■ **Excerto**
────────────────────

Em jantares de amigos até esmerados, fico muitas vezes com a ideia de que o esforço que fazem para apresentar um prato agradável ou uma boa sobremesa não tem correspondência na secção prévia, o tempo de antes de ir para a mesa. Também leitores do meu livro “O Gosto de Bem comer” me dizem que não encontram lá muitas sugestões (o que julgo ser afirmação um pouco injusta). Por isto, sai hoje nota daquelas que motivarão comentário de “post de pouco nível gastronómico, banalidade, quem é que não sabe isto”.
Garanto que muita gente, meus correspondentes, não sabe isto. Lembro que gosto de ser um amador com nível decente que gosta de ajudar amadores com gosto mas com nível “indecente” a passarem a nível decente. O resto fica para os profissionais, por um lado, ou para os que, no outro lado, não se importam muito com essa coisa da decência.

────────────────────

■ **Exercícios**
[1] Responda a estas perguntas sobre o texto dos jantares entre amigos:
(a) Que livro é referido no texto?
(b) Que comentário se prevê que a nota de hoje venha a motivar?
(c) Para quem fica "o resto", segundo o segundo parágrafo?
[2] Prossiga o texto dos jantares entre amigos a partir da última frase apresentada.

■ **Dados fornecidos**
────────────────────

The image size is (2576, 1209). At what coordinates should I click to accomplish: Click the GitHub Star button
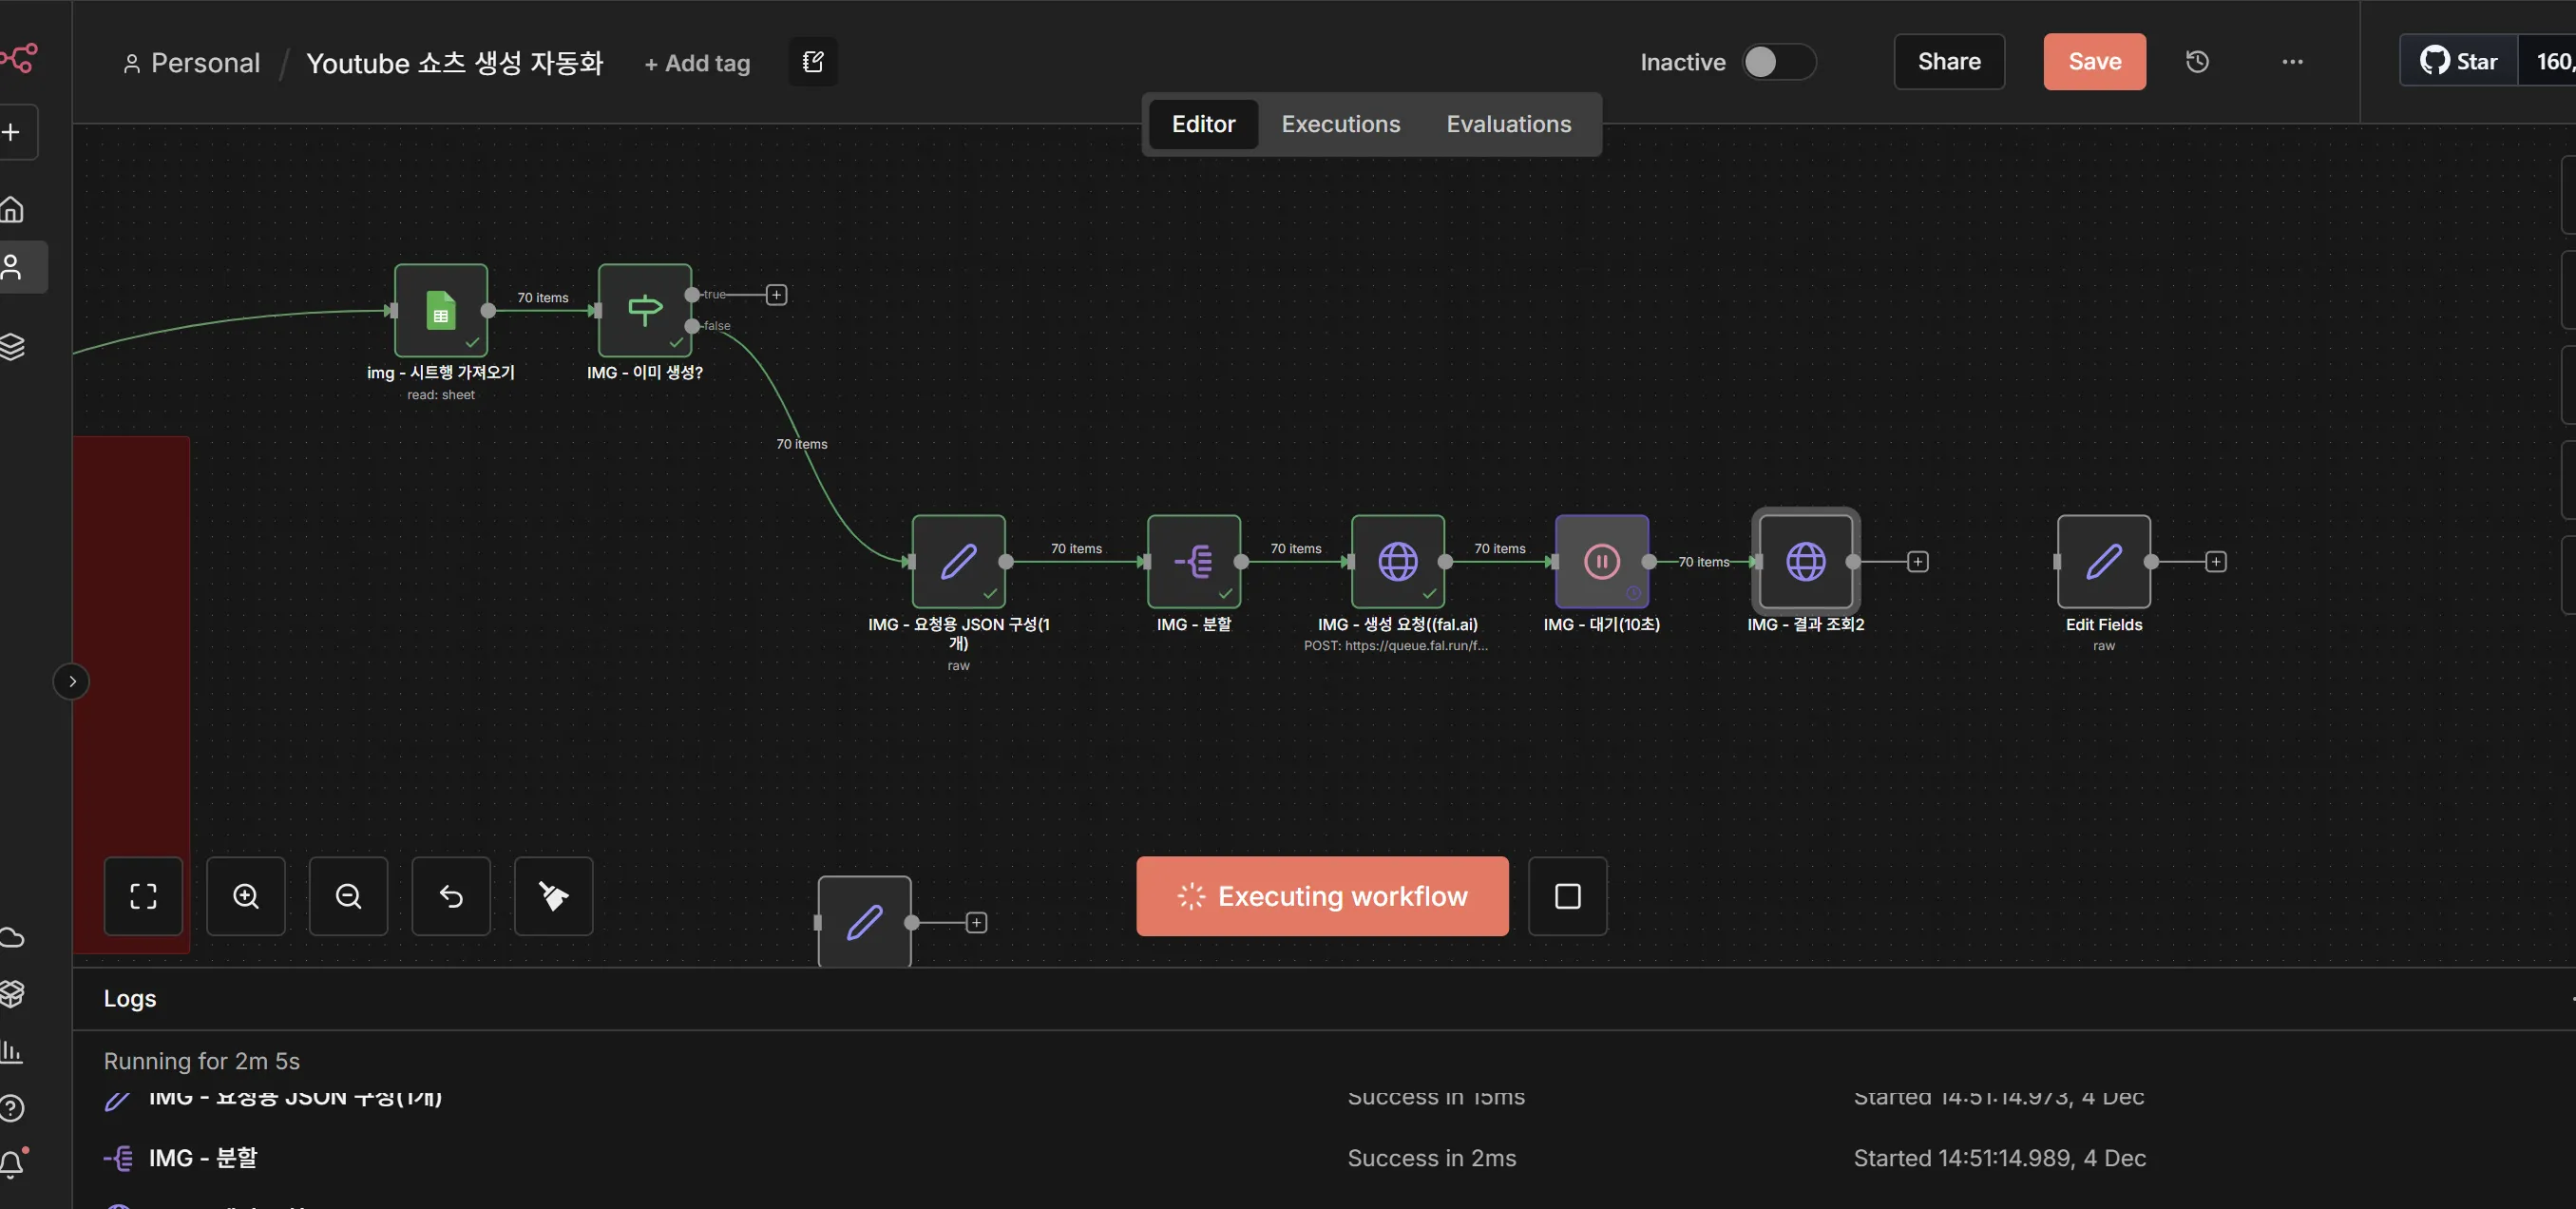2458,62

────────────────────

■ **Respostas por ordem**
[1]
(a) "O Gosto de Bem comer".
(b) "post de pouco nível gastronómico, banalidade, quem é que não sabe isto".
(c) Para os profissionais, por um lado, ou para os que não se importam muito com essa coisa da decência, no outro lado.

[2]
Claro que só vou falar desta fase prévia do jantar a nível doméstico. Os "amuse bouche" de grandes restaurantes, já à mesa, são outra coisa. Todavia, o que escrevo também vale para alguns restaurantes em que temos de esperar no bar, com uma bebida, até a mesa estar pronta, muitas vezes mais demoradamente do que devia ser. Frequentemente, essa bebida não tem acompanhamento que valha.
Aperitivo: uma bebida e qualquer coisa a ir com ela. É tão importante que ocupa um terço do espaço da minha sala (foto) em convívio informal a rasar o chão, a par da zona da mesa e da zona de sofás pós-prandial, tudo com grande porta deslizante a abrir para o meu território, a cozinha. Em festa, eu estou num lado da porta e a morena no outro com os convidados, quando estes não estão nos bancos da ilha central da cozinha, do lado oposto ao mestre.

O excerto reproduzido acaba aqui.